▸ TRY IT: Copy the data that follows, exactly and completely.
Start of Block
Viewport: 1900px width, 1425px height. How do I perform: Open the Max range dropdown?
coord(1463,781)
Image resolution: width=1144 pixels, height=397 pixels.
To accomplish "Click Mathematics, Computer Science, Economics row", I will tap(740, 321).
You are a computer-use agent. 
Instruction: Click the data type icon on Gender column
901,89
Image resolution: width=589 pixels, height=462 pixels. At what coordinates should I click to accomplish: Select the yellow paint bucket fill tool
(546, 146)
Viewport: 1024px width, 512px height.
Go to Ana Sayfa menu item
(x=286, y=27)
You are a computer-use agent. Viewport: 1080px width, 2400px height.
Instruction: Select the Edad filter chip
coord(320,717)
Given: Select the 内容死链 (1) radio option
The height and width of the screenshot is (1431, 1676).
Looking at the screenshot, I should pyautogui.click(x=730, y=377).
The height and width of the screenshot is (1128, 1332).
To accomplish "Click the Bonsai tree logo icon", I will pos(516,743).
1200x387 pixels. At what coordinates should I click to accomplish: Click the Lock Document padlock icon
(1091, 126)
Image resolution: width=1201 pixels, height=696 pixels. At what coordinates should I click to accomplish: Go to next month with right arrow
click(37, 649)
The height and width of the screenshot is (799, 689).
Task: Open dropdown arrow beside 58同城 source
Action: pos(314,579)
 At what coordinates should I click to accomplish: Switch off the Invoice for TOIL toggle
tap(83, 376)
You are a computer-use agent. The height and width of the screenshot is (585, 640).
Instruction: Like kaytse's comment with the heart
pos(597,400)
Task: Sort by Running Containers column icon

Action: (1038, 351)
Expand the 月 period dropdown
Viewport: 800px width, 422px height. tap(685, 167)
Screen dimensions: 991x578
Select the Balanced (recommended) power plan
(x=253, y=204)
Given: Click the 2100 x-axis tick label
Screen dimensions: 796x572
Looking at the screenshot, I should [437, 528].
End of Block
▸ EXERCISE RESULT:
Viewport: 1900px width, 1425px height. How do I perform: Open the Max range dropdown?
coord(1463,781)
Image resolution: width=1144 pixels, height=397 pixels.
To accomplish "Click Mathematics, Computer Science, Economics row", I will tap(740, 321).
You are a computer-use agent. 
Instruction: Click the data type icon on Gender column
901,89
Image resolution: width=589 pixels, height=462 pixels. At what coordinates should I click to accomplish: Select the yellow paint bucket fill tool
(546, 146)
Viewport: 1024px width, 512px height.
Go to Ana Sayfa menu item
(x=286, y=27)
You are a computer-use agent. Viewport: 1080px width, 2400px height.
Instruction: Select the Edad filter chip
coord(320,717)
Given: Select the 内容死链 (1) radio option
The height and width of the screenshot is (1431, 1676).
Looking at the screenshot, I should pyautogui.click(x=730, y=377).
The height and width of the screenshot is (1128, 1332).
To accomplish "Click the Bonsai tree logo icon", I will pos(516,743).
1200x387 pixels. At what coordinates should I click to accomplish: Click the Lock Document padlock icon
(1091, 126)
Image resolution: width=1201 pixels, height=696 pixels. At what coordinates should I click to accomplish: Go to next month with right arrow
click(37, 649)
The height and width of the screenshot is (799, 689).
Task: Open dropdown arrow beside 58同城 source
Action: pos(314,579)
 At what coordinates should I click to accomplish: Switch off the Invoice for TOIL toggle
tap(83, 376)
You are a computer-use agent. The height and width of the screenshot is (585, 640).
Instruction: Like kaytse's comment with the heart
pos(597,400)
Task: Sort by Running Containers column icon

Action: (1038, 351)
Expand the 月 period dropdown
Viewport: 800px width, 422px height. tap(685, 167)
Screen dimensions: 991x578
Select the Balanced (recommended) power plan
(x=253, y=204)
Given: Click the 2100 x-axis tick label
Screen dimensions: 796x572
Looking at the screenshot, I should [437, 528].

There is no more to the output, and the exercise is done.